The impact of external factors, including socio-economic, on the quality of life of patients with chronic illnesses is an important research area. For example, a study of the effects of chemotherapy on the quality of life in patients with metastatic ovarian cancer shows that during the treatment the quality of life of patients is reduced. The physical symptoms associated with chemotherapy influence the way these patients perceive the illness and that, in turn, influences their quality of life. All types of therapeutic measures, aimed at reducing side effects of the treatment, significantly improve the quality of life. The correlation between age and the quality of life in patients with ovarian cancer was also noted. In women aged 50 and over, it is mainly the physical symptoms associated with the illness and treatment that deteriorate their quality of life. However, younger patients experience higher levels of anxiety and the improvement of their quality of life should be done through psychological care. Providing honest information concerning the illness, as well as, possible methods of treatment is of considerable importance. Well-informed patients rate their quality of life significantly higher as opposed to the less-informed [17].

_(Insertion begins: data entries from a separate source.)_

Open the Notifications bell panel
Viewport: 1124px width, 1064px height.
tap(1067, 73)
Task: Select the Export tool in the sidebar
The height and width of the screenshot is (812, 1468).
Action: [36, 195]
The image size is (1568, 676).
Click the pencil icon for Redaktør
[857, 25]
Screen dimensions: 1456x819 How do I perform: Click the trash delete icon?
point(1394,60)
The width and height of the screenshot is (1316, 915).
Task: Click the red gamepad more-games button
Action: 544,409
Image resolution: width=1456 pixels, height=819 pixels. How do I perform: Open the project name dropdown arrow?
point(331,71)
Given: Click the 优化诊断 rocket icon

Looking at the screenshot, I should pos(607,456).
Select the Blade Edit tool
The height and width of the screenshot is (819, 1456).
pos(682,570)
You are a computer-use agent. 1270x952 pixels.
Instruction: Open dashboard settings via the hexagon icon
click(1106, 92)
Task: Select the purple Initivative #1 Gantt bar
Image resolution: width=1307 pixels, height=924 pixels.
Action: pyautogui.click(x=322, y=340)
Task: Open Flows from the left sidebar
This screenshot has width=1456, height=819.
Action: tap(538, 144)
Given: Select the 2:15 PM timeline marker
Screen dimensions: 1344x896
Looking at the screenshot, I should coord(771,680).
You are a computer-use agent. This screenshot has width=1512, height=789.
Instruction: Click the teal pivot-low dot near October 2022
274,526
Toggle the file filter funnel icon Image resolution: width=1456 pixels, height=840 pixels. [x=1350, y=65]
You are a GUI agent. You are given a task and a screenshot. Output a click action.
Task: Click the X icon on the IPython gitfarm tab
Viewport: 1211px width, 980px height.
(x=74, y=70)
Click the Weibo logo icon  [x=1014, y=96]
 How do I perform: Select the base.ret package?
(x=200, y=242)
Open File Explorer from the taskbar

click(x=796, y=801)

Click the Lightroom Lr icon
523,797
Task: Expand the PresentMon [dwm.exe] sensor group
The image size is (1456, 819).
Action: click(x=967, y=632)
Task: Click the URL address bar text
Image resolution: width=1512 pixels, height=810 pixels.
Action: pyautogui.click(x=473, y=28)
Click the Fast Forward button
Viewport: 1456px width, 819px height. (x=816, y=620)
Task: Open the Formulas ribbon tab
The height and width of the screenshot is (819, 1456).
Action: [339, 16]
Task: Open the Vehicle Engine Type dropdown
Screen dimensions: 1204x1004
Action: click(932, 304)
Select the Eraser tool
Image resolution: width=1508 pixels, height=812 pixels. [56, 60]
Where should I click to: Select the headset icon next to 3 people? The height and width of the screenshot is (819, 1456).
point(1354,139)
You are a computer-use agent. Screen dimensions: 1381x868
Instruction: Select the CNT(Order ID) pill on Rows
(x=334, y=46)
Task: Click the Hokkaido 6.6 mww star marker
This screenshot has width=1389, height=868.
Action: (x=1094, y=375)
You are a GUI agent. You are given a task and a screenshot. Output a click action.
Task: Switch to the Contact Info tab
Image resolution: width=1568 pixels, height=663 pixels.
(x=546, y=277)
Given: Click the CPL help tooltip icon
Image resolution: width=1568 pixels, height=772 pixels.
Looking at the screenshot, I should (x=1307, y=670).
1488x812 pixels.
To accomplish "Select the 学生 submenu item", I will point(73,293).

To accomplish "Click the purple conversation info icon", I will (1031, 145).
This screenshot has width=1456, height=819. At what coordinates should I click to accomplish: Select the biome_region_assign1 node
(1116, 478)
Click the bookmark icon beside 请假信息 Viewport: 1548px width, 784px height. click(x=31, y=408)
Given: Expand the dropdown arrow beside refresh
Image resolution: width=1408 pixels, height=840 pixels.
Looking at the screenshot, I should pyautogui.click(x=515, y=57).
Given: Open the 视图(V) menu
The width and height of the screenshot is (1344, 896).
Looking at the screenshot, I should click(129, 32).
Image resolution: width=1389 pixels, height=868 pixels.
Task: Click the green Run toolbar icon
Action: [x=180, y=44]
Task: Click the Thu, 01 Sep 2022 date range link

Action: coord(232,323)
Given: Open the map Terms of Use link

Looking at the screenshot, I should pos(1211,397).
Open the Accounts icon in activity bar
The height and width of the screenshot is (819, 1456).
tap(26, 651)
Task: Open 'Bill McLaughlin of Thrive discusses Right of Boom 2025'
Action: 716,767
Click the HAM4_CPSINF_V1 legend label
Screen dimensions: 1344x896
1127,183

In another study on female patients diagnosed with cervical cancer, who had had the Wertheim-Meigs surgery at least 10 years earlier, the relationship between the assessment of the working and social environment, health, satisfaction with physical appearance versus the assessment of quality of life was established [18]. This confirms the complexity and multidimensionality of the quality of life issues and potential difficulties that a precise assessment of this category may pose.
A different study conducted on a group of 44 individuals with multiple sclerosis, has demonstrated that the Acceptance of Illness Scale (AIS) is a good indicator of the quality of life determined by the illness, identified with satisfaction with life, and assessment of the current state of health [19].
In conclusion:
The average degree of acceptance of illness in the study group was 27.56 points, which is a relatively high level of acceptance of cancer.
The main socio-economic factor which impacts the AIS test results is whether metastases were diagnosed or not.
There are no differences in results between patients in groups where the time that elapsed from the first diagnosis of cancer varied. There are no statistical differences between female and male patients, and between patients of different age. Moreover, the level of education and professional status does not make any differences in the AIS test results.
The authors declare no conflict of interest.